Records
--

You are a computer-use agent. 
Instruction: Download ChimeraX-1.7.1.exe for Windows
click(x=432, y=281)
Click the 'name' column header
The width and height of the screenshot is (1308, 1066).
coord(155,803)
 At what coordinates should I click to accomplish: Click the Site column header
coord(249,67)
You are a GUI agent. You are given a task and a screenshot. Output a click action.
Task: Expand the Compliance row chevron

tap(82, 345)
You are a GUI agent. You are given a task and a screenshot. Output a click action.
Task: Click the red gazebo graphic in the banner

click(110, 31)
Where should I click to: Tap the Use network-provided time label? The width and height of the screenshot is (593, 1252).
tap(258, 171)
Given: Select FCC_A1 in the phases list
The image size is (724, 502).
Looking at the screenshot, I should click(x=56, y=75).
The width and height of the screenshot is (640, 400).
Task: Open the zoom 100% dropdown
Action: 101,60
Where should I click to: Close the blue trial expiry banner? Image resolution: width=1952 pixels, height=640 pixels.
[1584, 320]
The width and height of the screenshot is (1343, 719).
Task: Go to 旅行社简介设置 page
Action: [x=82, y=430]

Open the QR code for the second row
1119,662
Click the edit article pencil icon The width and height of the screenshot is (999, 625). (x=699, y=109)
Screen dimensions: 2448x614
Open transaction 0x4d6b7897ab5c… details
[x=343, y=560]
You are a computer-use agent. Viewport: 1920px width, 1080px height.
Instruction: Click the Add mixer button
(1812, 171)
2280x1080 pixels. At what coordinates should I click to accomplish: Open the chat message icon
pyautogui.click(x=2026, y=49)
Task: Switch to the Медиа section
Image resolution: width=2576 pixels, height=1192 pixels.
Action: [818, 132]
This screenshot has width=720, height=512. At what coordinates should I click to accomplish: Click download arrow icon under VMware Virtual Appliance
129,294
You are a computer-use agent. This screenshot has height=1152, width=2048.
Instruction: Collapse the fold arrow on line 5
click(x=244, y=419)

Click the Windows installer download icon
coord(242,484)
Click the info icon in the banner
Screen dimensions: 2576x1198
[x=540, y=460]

--

** What you are asked to do **
Can you turn the material above into a JSON list of strings, with one string for each line and the blank lines left out?

** Answer to the task **
[
  "You are a computer-use agent. ",
  "Instruction: Download ChimeraX-1.7.1.exe for Windows",
  "click(x=432, y=281)",
  "Click the 'name' column header",
  "The width and height of the screenshot is (1308, 1066).",
  "coord(155,803)",
  " At what coordinates should I click to accomplish: Click the Site column header",
  "coord(249,67)",
  "You are a GUI agent. You are given a task and a screenshot. Output a click action.",
  "Task: Expand the Compliance row chevron",
  "tap(82, 345)",
  "You are a GUI agent. You are given a task and a screenshot. Output a click action.",
  "Task: Click the red gazebo graphic in the banner",
  "click(110, 31)",
  "Where should I click to: Tap the Use network-provided time label? The width and height of the screenshot is (593, 1252).",
  "tap(258, 171)",
  "Given: Select FCC_A1 in the phases list",
  "The image size is (724, 502).",
  "Looking at the screenshot, I should click(x=56, y=75).",
  "The width and height of the screenshot is (640, 400).",
  "Task: Open the zoom 100% dropdown",
  "Action: 101,60",
  "Where should I click to: Close the blue trial expiry banner? Image resolution: width=1952 pixels, height=640 pixels.",
  "[1584, 320]",
  "The width and height of the screenshot is (1343, 719).",
  "Task: Go to 旅行社简介设置 page",
  "Action: [x=82, y=430]",
  "Open the QR code for the second row",
  "1119,662",
  "Click the edit article pencil icon The width and height of the screenshot is (999, 625). (x=699, y=109)",
  "Screen dimensions: 2448x614",
  "Open transaction 0x4d6b7897ab5c… details",
  "[x=343, y=560]",
  "You are a computer-use agent. Viewport: 1920px width, 1080px height.",
  "Instruction: Click the Add mixer button",
  "(1812, 171)",
  "2280x1080 pixels. At what coordinates should I click to accomplish: Open the chat message icon",
  "pyautogui.click(x=2026, y=49)",
  "Task: Switch to the Медиа section",
  "Image resolution: width=2576 pixels, height=1192 pixels.",
  "Action: [818, 132]",
  "This screenshot has width=720, height=512. At what coordinates should I click to accomplish: Click download arrow icon under VMware Virtual Appliance",
  "129,294",
  "You are a computer-use agent. This screenshot has height=1152, width=2048.",
  "Instruction: Collapse the fold arrow on line 5",
  "click(x=244, y=419)",
  "Click the Windows installer download icon",
  "coord(242,484)",
  "Click the info icon in the banner",
  "Screen dimensions: 2576x1198",
  "[x=540, y=460]"
]